### Prompt
Reproduce every line of text in the material below verbatim, omitting the pictures from your answer.

### Given records

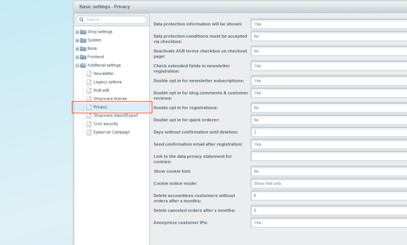Image resolution: width=407 pixels, height=245 pixels.
Task: Expand the System tree node
Action: pos(77,40)
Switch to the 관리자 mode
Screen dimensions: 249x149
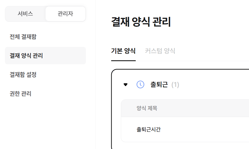[66, 14]
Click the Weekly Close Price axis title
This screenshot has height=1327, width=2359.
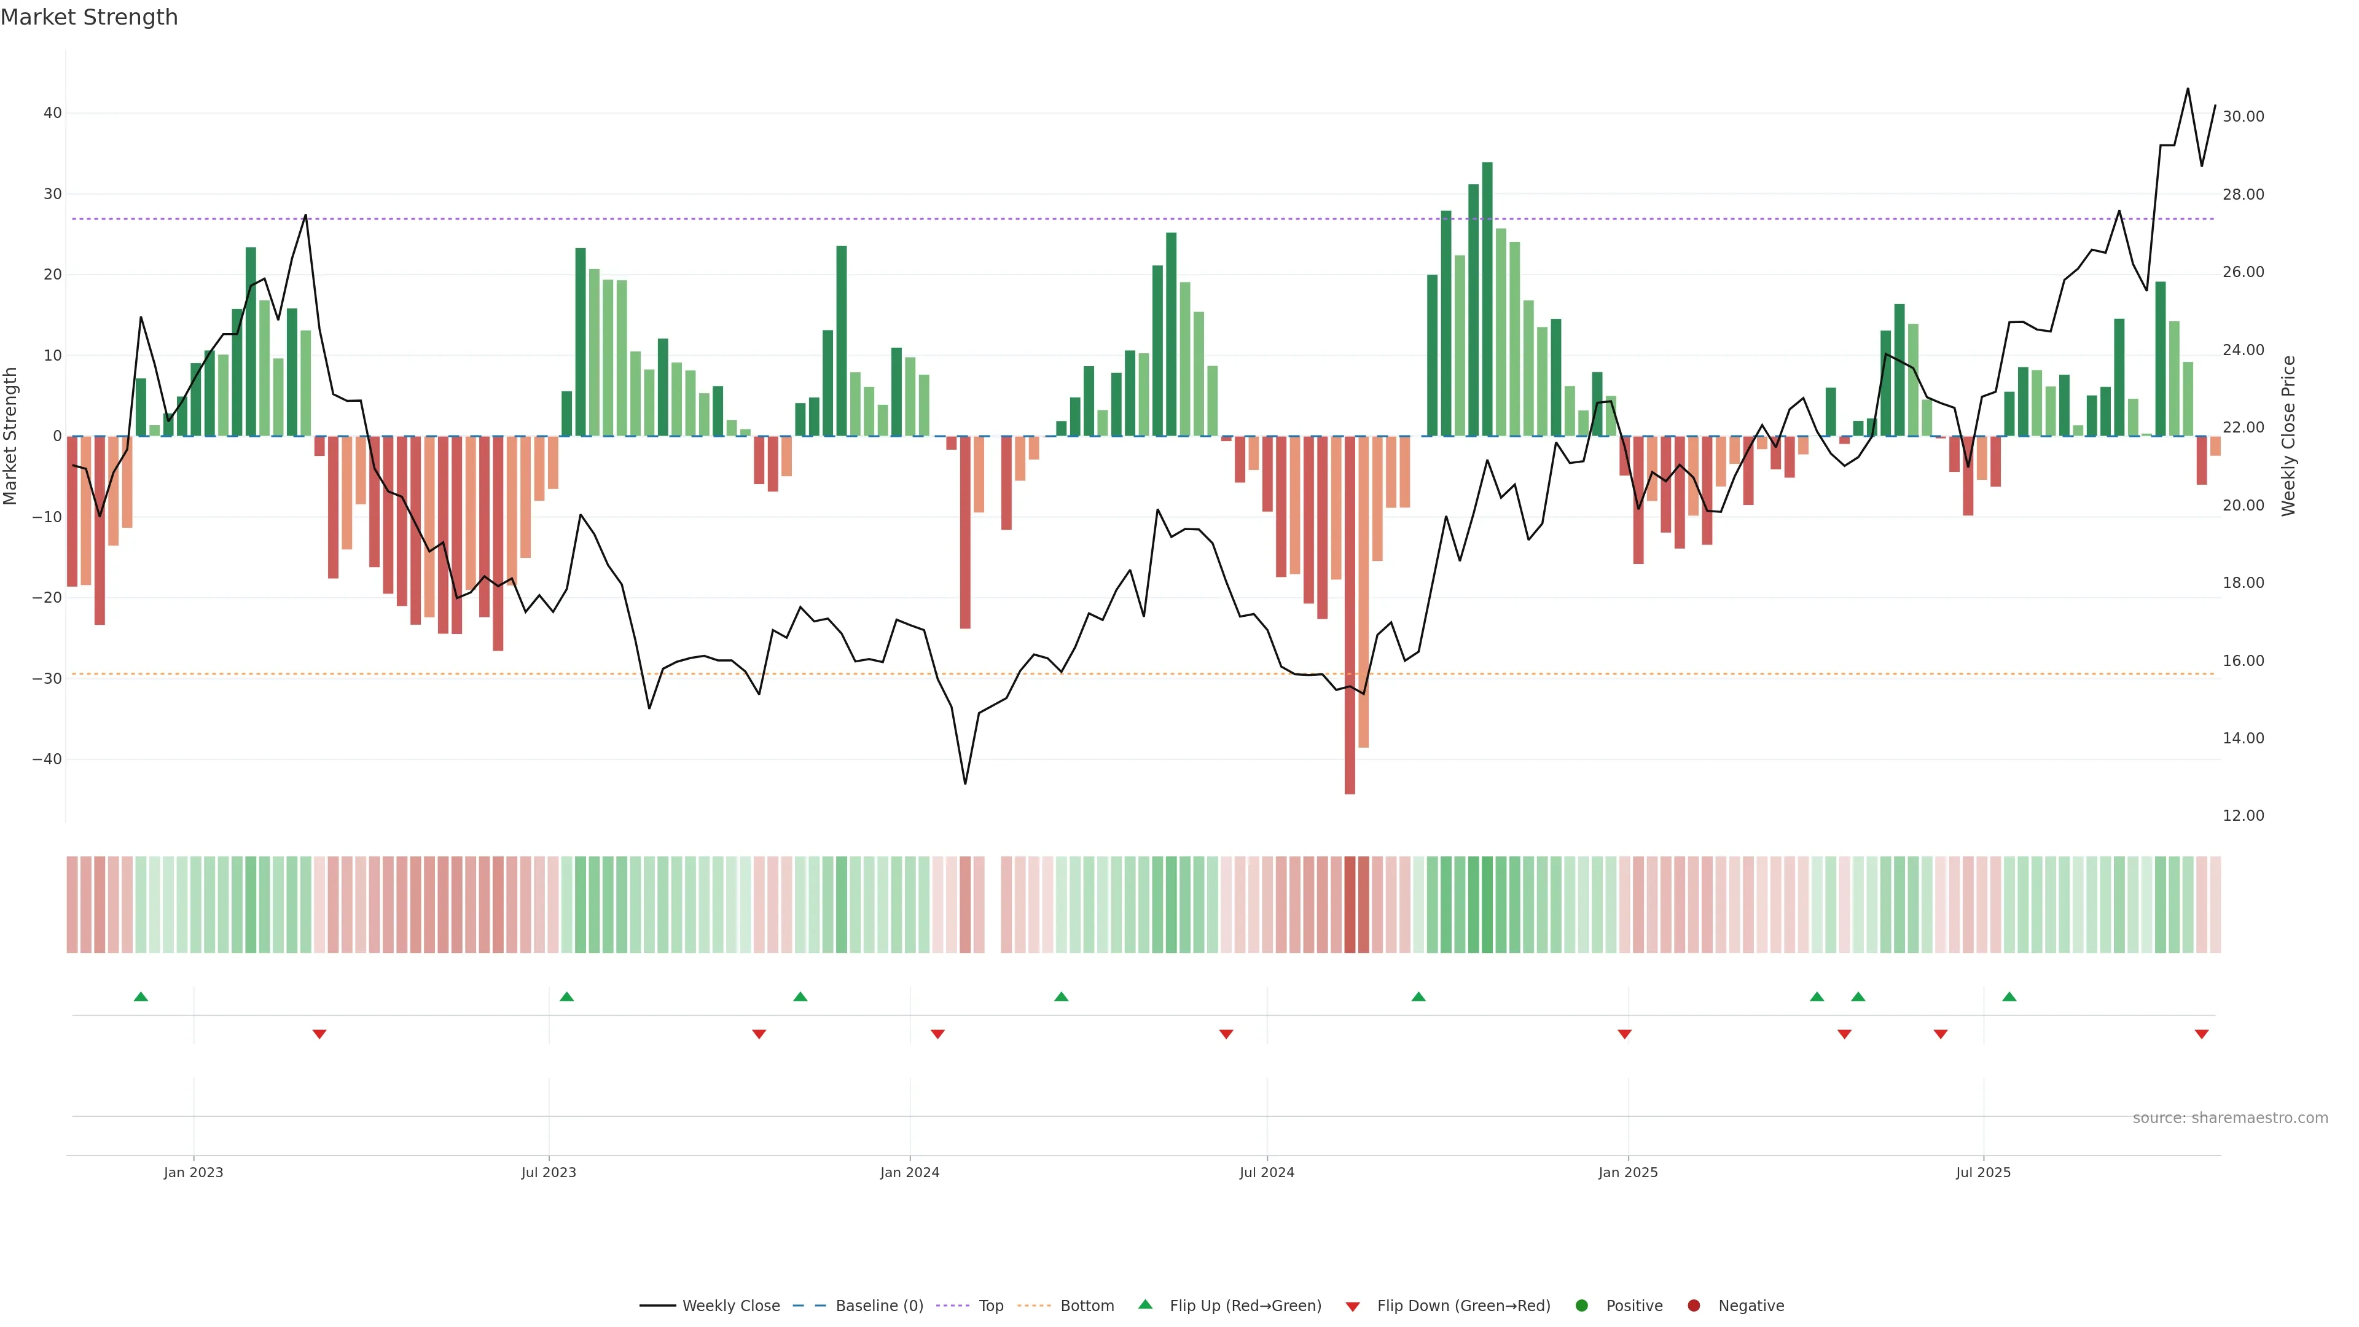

### Response to this task
Image resolution: width=407 pixels, height=245 pixels.
Task: Expand the System tree node
Action: pos(77,40)
Switch to the 관리자 mode
Screen dimensions: 249x149
[66, 14]
Click the Weekly Close Price axis title
This screenshot has height=1327, width=2359.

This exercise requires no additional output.